↓↓↓

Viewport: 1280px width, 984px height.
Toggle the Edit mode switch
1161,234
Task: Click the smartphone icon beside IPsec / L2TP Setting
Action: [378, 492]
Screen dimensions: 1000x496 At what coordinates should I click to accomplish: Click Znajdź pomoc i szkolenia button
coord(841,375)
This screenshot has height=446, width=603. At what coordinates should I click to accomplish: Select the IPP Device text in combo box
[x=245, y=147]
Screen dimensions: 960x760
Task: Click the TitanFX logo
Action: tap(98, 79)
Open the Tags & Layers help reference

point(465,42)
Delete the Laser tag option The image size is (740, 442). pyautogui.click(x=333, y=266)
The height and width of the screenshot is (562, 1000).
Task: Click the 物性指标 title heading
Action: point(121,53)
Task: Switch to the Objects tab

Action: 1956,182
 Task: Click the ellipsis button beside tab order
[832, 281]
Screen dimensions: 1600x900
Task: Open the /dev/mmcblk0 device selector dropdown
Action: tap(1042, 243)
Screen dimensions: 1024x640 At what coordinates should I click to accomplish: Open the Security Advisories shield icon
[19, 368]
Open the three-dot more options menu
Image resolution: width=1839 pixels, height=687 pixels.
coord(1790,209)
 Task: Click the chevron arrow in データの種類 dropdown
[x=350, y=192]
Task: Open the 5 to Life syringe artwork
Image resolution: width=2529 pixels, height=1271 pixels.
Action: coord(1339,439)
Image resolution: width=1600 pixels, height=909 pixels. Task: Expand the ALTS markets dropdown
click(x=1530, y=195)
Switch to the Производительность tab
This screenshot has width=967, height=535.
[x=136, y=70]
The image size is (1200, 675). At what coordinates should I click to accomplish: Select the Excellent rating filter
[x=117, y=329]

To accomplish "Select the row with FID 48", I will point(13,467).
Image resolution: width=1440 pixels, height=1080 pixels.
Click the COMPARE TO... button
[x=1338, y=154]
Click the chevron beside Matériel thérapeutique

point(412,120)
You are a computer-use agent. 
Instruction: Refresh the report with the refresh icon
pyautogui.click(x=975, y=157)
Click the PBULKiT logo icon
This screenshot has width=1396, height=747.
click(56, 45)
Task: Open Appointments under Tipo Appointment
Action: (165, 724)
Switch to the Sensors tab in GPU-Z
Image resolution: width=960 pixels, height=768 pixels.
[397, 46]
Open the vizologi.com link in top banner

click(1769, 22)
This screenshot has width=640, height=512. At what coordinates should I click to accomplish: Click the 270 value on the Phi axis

↑↑↑

# Objective
Can you copy the lines above word for word, starting at the first line and ending at the line that contains "[x=117, y=329]", with both of those lines included?

# Correct answer
Viewport: 1280px width, 984px height.
Toggle the Edit mode switch
1161,234
Task: Click the smartphone icon beside IPsec / L2TP Setting
Action: [378, 492]
Screen dimensions: 1000x496 At what coordinates should I click to accomplish: Click Znajdź pomoc i szkolenia button
coord(841,375)
This screenshot has height=446, width=603. At what coordinates should I click to accomplish: Select the IPP Device text in combo box
[x=245, y=147]
Screen dimensions: 960x760
Task: Click the TitanFX logo
Action: tap(98, 79)
Open the Tags & Layers help reference

point(465,42)
Delete the Laser tag option The image size is (740, 442). pyautogui.click(x=333, y=266)
The height and width of the screenshot is (562, 1000).
Task: Click the 物性指标 title heading
Action: point(121,53)
Task: Switch to the Objects tab

Action: 1956,182
 Task: Click the ellipsis button beside tab order
[832, 281]
Screen dimensions: 1600x900
Task: Open the /dev/mmcblk0 device selector dropdown
Action: tap(1042, 243)
Screen dimensions: 1024x640 At what coordinates should I click to accomplish: Open the Security Advisories shield icon
[19, 368]
Open the three-dot more options menu
Image resolution: width=1839 pixels, height=687 pixels.
coord(1790,209)
 Task: Click the chevron arrow in データの種類 dropdown
[x=350, y=192]
Task: Open the 5 to Life syringe artwork
Image resolution: width=2529 pixels, height=1271 pixels.
Action: coord(1339,439)
Image resolution: width=1600 pixels, height=909 pixels. Task: Expand the ALTS markets dropdown
click(x=1530, y=195)
Switch to the Производительность tab
This screenshot has width=967, height=535.
[x=136, y=70]
The image size is (1200, 675). At what coordinates should I click to accomplish: Select the Excellent rating filter
[x=117, y=329]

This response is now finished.